Data records:
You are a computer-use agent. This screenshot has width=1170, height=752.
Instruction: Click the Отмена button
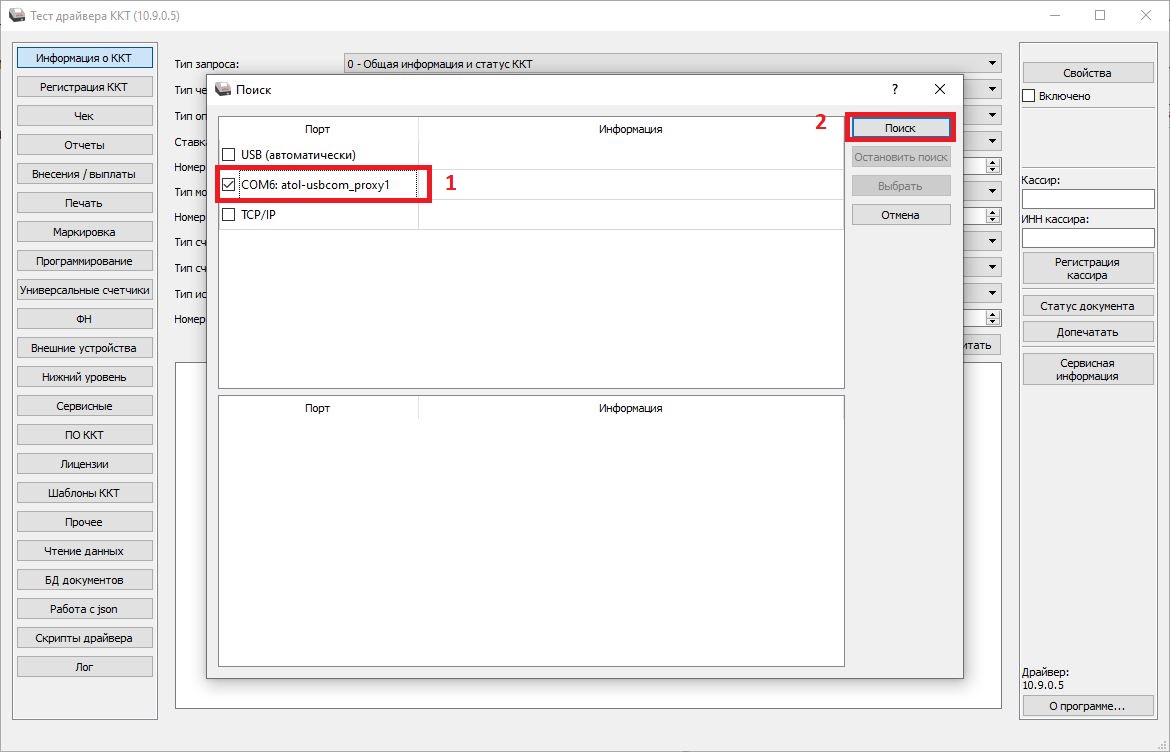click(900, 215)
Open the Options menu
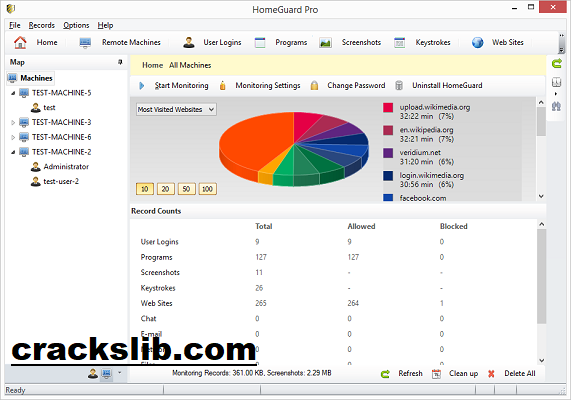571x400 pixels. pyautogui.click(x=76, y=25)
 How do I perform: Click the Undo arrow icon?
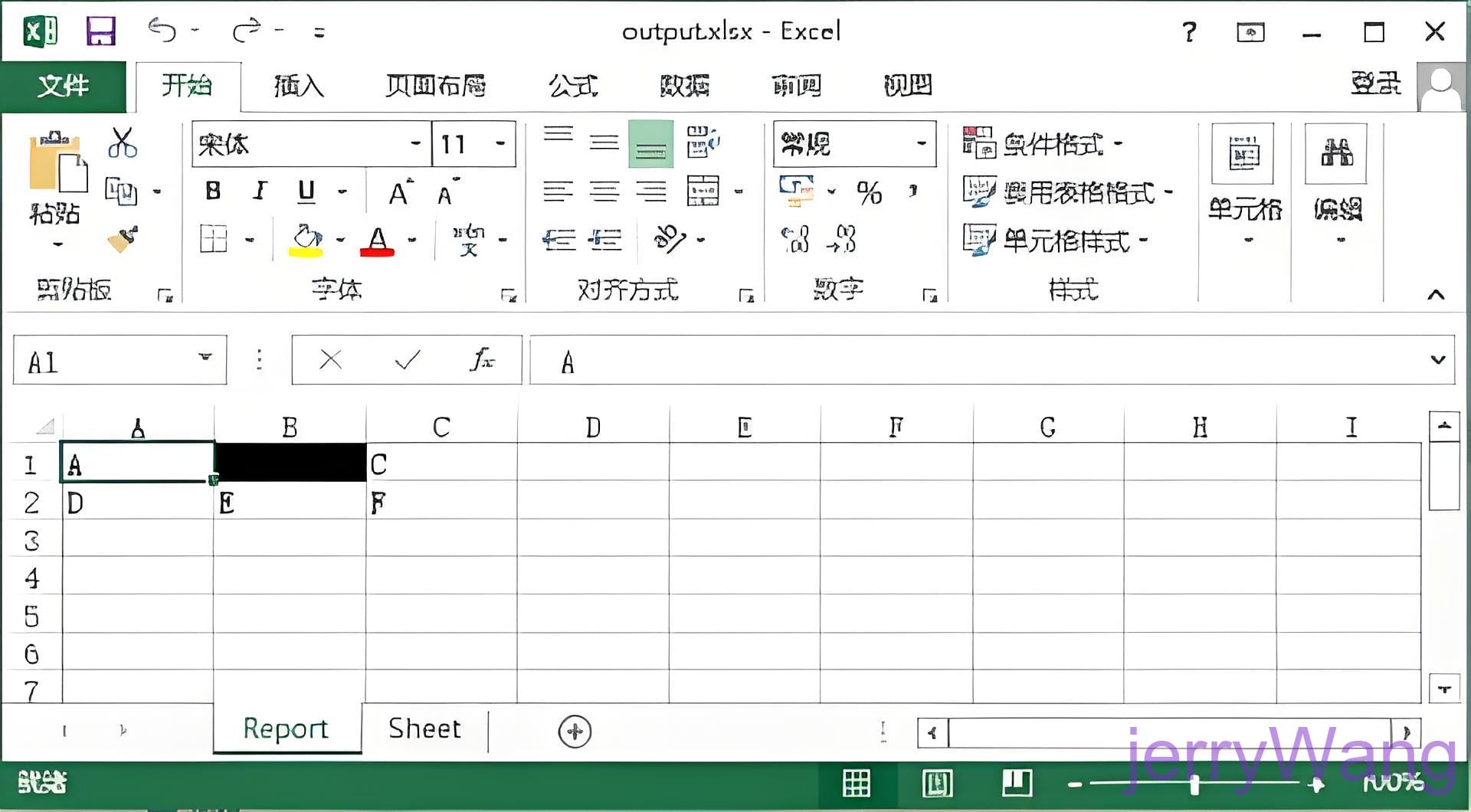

Problem: All lines of the listing must be given again exactly, excluding the pictures.

Solution below:
You are a computer-use agent. This screenshot has width=1170, height=752.
Instruction: Click the Отмена button
click(900, 215)
Open the Options menu
571x400 pixels. pyautogui.click(x=76, y=25)
 How do I perform: Click the Undo arrow icon?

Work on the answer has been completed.